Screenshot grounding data
------
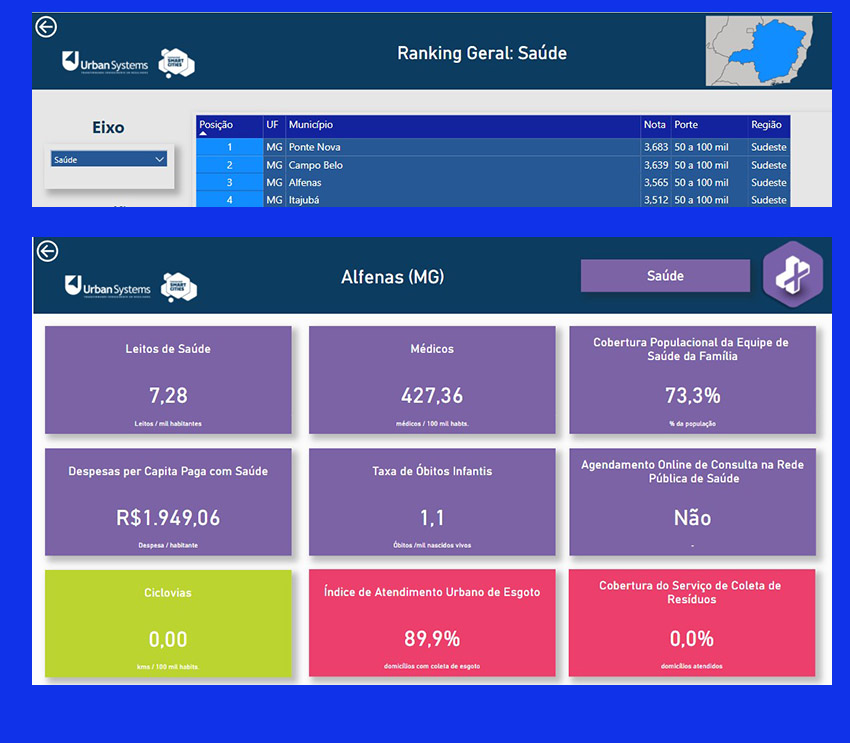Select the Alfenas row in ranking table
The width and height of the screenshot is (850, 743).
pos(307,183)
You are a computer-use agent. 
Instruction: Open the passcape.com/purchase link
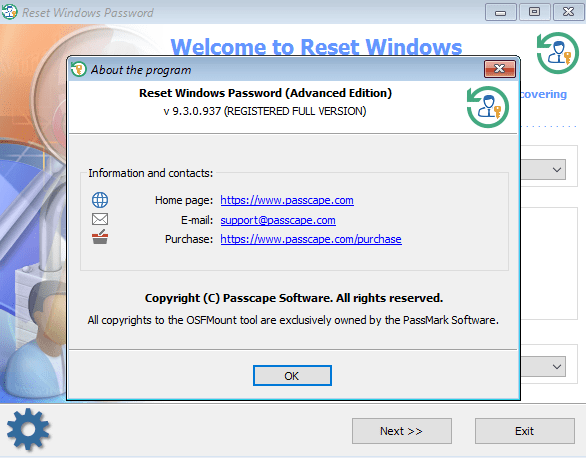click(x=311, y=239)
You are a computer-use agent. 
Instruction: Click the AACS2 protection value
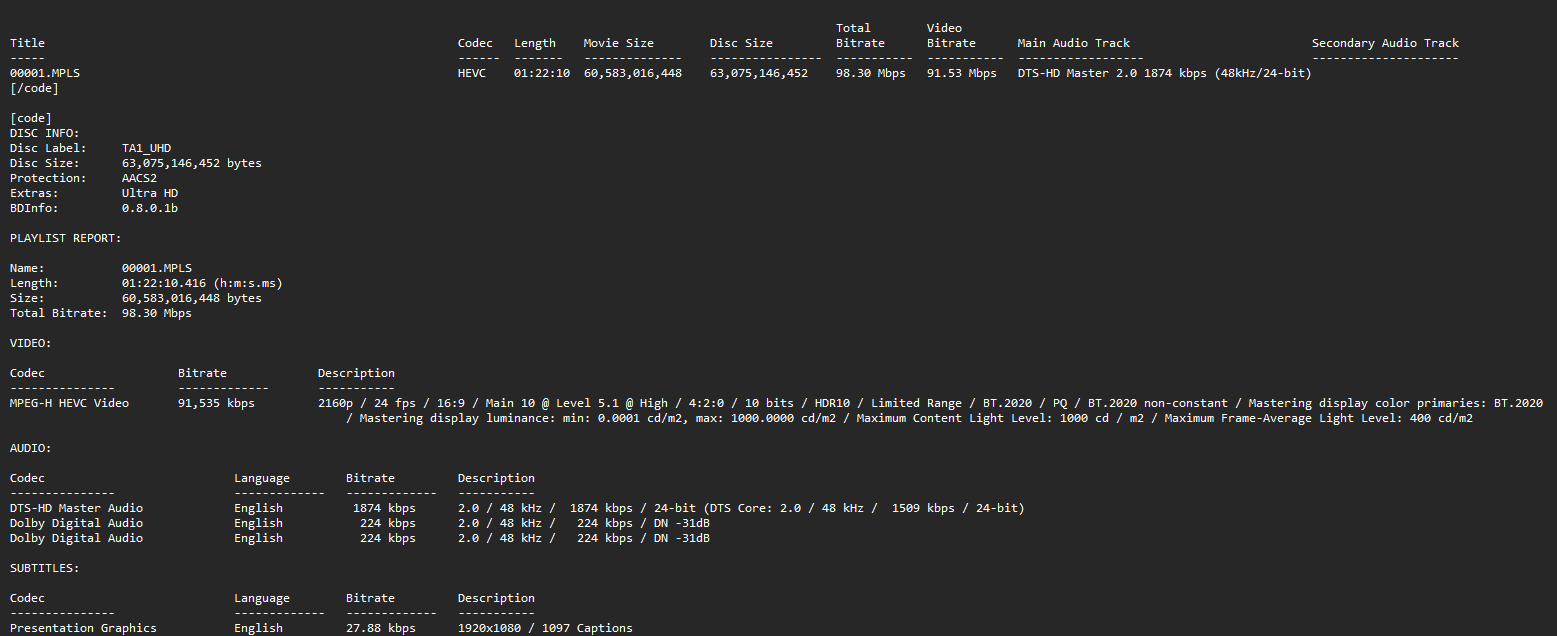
------
Please return exactly, and only, the lines from the one containing "Instruction: Open the" through the end of the records, with both end lines kept and every picture dropped.

Instruction: Open the passcape.com/purchase link
click(x=311, y=239)
You are a computer-use agent. 
Instruction: Click the AACS2 protection value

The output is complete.